Allison Milton/The AS Review

For some, Cinco de Mayo represents a night of partying complete with party hats, tequila and maybe even a piñata. But for others, Cinco de Mayo represents a day of cultural significance.

Contrary to popular belief, May 5 is not Mexico’s independence day. On May 5, 1862, Mexico fought and won the Battle of Puebla against the French, who had attacked Mexico because of debts it owed to France. But, unlike Mexico’s independence day, which falls on September 16, Cinco de Mayo is not as celebrated in Mexico as it is in the U.S.
Senior Instructor Amy Carbajal, who teaches Spanish at Western and discusses Cinco de Mayo in her classes, said that the holiday is a day of celebrating cultural identification of all Hispanics in the U.S.

“If you look at the celebration among the Hispanics in the U.S., it has become a day of community,” she said. “It’s not that they’re celebrating the battle, they’re celebrating the day.”

While Cinco de Mayo may be a cultural holiday, the way it is celebrated here is not in line with its meaning.

Western junior Andrea Tafoya relates the Americanization of Cinco de Mayo to that of St. Patrick’s Day. Irish or not, St. Patrick’s Day is celebrated by many people in America. While some celebrate the day because of their Irish heritage, others use this holiday as an excuse to party. But, instead of drinking green beer and wearing a leprechaun hat, put on a sombrero and sip some tequila and you’ve got yourself the American version of Cinco de Mayo.

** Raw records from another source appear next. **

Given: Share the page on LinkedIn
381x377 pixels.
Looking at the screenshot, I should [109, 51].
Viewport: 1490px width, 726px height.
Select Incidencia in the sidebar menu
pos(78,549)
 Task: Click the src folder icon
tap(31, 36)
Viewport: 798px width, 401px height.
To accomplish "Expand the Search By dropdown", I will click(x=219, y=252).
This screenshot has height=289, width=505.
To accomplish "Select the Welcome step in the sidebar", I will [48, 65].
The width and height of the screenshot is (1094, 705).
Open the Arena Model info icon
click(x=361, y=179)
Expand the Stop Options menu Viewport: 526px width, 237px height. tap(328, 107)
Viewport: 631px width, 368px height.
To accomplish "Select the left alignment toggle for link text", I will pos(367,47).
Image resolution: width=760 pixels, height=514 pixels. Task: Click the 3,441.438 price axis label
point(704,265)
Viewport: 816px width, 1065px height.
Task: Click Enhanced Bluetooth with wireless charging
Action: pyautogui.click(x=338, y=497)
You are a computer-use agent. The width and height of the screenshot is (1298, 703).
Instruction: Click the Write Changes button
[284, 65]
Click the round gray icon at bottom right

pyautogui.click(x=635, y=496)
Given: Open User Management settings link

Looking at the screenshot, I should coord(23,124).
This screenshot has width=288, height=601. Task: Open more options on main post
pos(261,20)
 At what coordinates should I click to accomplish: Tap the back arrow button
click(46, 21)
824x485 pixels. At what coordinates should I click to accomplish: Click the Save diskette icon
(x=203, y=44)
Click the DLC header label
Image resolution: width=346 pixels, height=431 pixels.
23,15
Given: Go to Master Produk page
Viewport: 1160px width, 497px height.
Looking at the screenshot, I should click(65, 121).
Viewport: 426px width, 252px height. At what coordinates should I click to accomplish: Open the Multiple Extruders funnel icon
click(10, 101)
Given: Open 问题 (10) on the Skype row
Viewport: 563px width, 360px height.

Tafoya is one of two representatives for the Pacific Northwest region of El Movimiento Estudiantil Chicano/a de Aztlán (MEChA), an AS club made up of students from Chicano or Latino communities.

Tafoya said her family does not celebrate the holiday, although high school assemblies and small church celebrations were present in her community.

And although a huge celebration is rarely in store for those represented by the holiday, there are some who take it a little overboard. The people who profit most from the holiday are the beer companies, she said.

“Why not have another day to sell your alcohol?” Tafoya said.  “It gives people the excuse to go drinking, especially at the college scene. A lot of people are going to be like ‘yeah let’s go drink tequila, it’s Cinco de Mayo.’”

Tafoya said Mexicans in the States probably celebrate Cinco de Mayo a little more than those in Mexico because it is one of the only holidays that is celebrated in America that pertains to their culture. Even though some people may celebrate it for the wrong reasons, it might be still important for them to acknowledge the significance that it has in America, she said.

For members of MEChA and other Hispanic members of the community, May 5 will be a day of remembering cultural heritage. Tafoya said MEChA is going to take it a step further and use the holiday as a chance to fight the legislation recently passed in Arizona.

Although they are unsure of their plans, MEChA will be participating in a demonstration against the SB1070 bill. The governor of Arizona signed a bill on Friday, April 23 that has many, including Tafoya, worried about racial profiling and discrimination against Hispanics.

It is probably inevitable that when the calendar hits May 5, the bottles of tequila will make their way off of store shelves, parties will occur and Mexican stereotypes may be present. But what is really important is when this day comes, thought is given to what you’re celebrating. Cheers.